Аленинъ подошелъ къ музыканту и, устремивъ на него строгой холодный взглядъ, сталъ его спрашивать.
— Что, вы имѣете какую-нибудь службу? — спросилъ онъ.
— Нѣтъ, ни… нѣтъ, — испуганно отвѣчалъ Албертъ.
— А вы были, кажется, прежде въ театрѣ, мнѣ говорилъ Делесовъ.
— Да… нѣтъ… теперь не хожу.
— Я былъ вчера въ Травьатѣ, — сказалъ Аленинъ, обращаясь болѣе къ Делесову, чѣмъ къ Алберту, — Бозіо была очень хороша; а нынче ужъ для васъ Вильгельма Теля пропустилъ.
— О, Вильгельмъ Тель! Божественный Россини! — съ энтузіазмомъ воскликнулъ Албертъ.
— Вы любите Россини?
— О, Россини! одинъ живущій теперь геній! — закричалъ онъ, размахивая руками.
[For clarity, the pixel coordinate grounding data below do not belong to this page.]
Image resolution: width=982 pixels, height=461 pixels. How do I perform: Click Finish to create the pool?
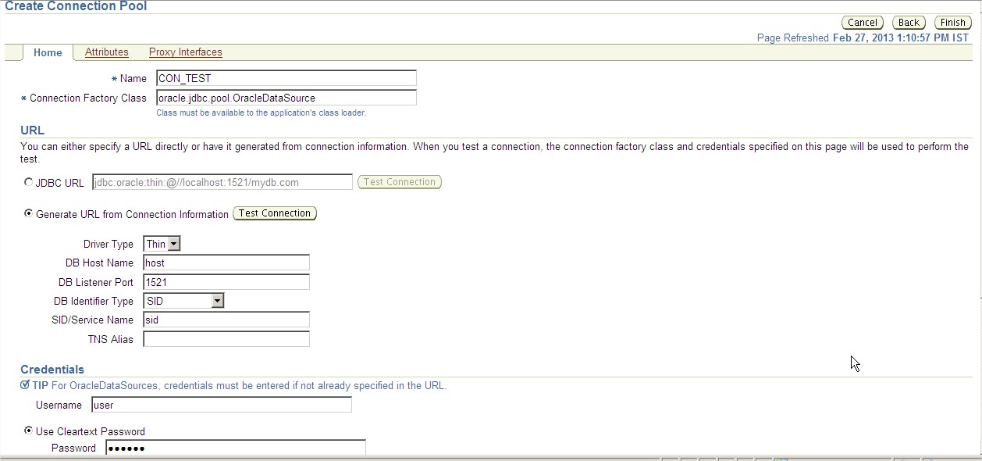(x=952, y=23)

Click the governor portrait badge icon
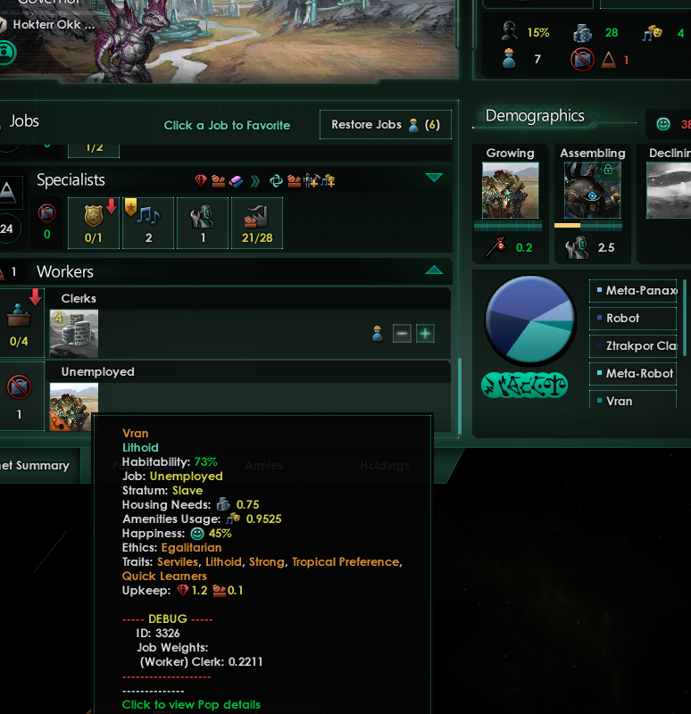pos(6,53)
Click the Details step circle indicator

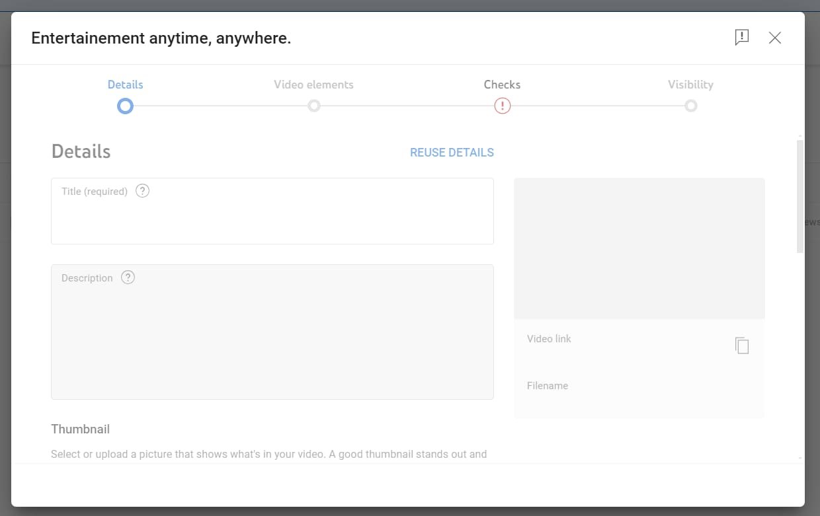pyautogui.click(x=125, y=106)
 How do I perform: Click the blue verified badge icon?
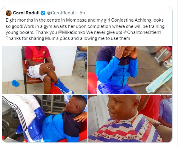tap(43, 13)
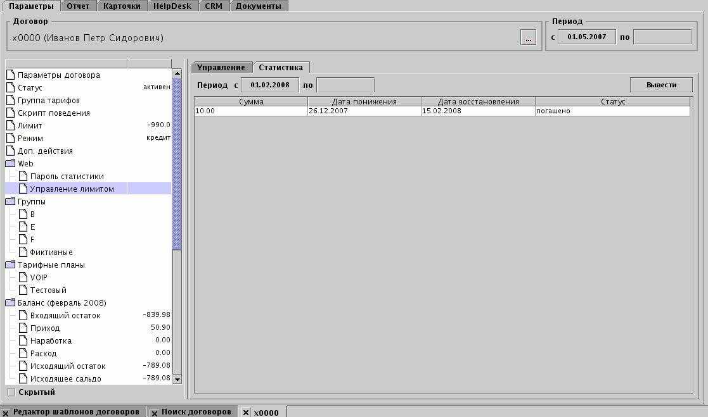Click the Скрипт поведения tree icon
Viewport: 708px width, 417px height.
click(x=10, y=113)
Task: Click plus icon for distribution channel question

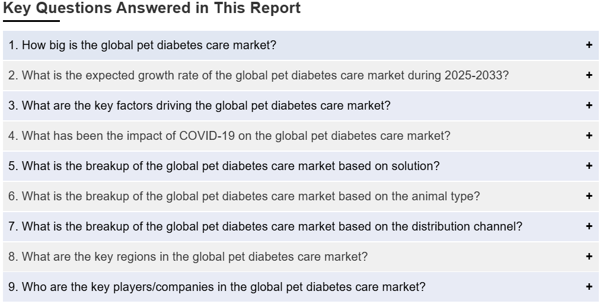Action: [x=589, y=226]
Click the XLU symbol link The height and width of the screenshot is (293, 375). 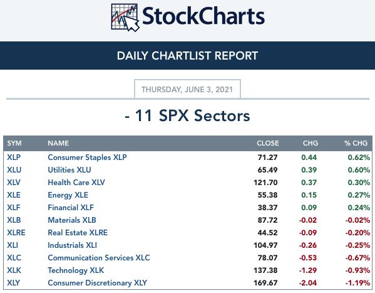(x=14, y=170)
— Вы Беріо слыхали когда-нибудь? — продолжалъ какъ ученика допрашивать его Аленинъ.
— Я учился и жилъ у него 3 года. Это царь искуства.
— А N. N. знаете? — спросилъ Аленинъ, назвавъ скрыпача средней руки: — какъ вы его находите?
— Большой, большой артистъ и человѣкъ прекрасный.
— А вы вѣрно знаете нашу 1-ю скрипку, — онъ назвалъ того самаго музыканта, который на музыкальномъ вечерѣ разсказывалъ Делесову исторію Алберта.
— Какже не знать, отличный талантъ, чистая нѣжная игра, мы часто прежде играли вмѣстѣ. О, много, много есть большихъ талантовъ. У всѣхъ есть прекрасное. Другіе не отдаютъ справедливости; какже это можно, каждый что-нибудь да новое положилъ въ свое искуство.
— Отчего, — продолжалъ Аленинъ, — у васъ такой славный талантъ, какъ говорятъ, а вы нигдѣ не служите?
Албертъ испуганно оглянулся на всю публику, смотрѣвшую на него въ это время.
— Я — я… не могу, — забормоталъ онъ и вдругъ, какъ будто оживши, сдѣлалъ усиліе над собой и привсталъ, ухватившись обѣими руками за притолку. — Давайте музицировать, — сказалъ онъ и свойственнымъ ему пошлымъ костлявымъ движеніемъ руки откинувъ волосы, отошелъ на другой уголъ комнаты, гдѣ была скрипка.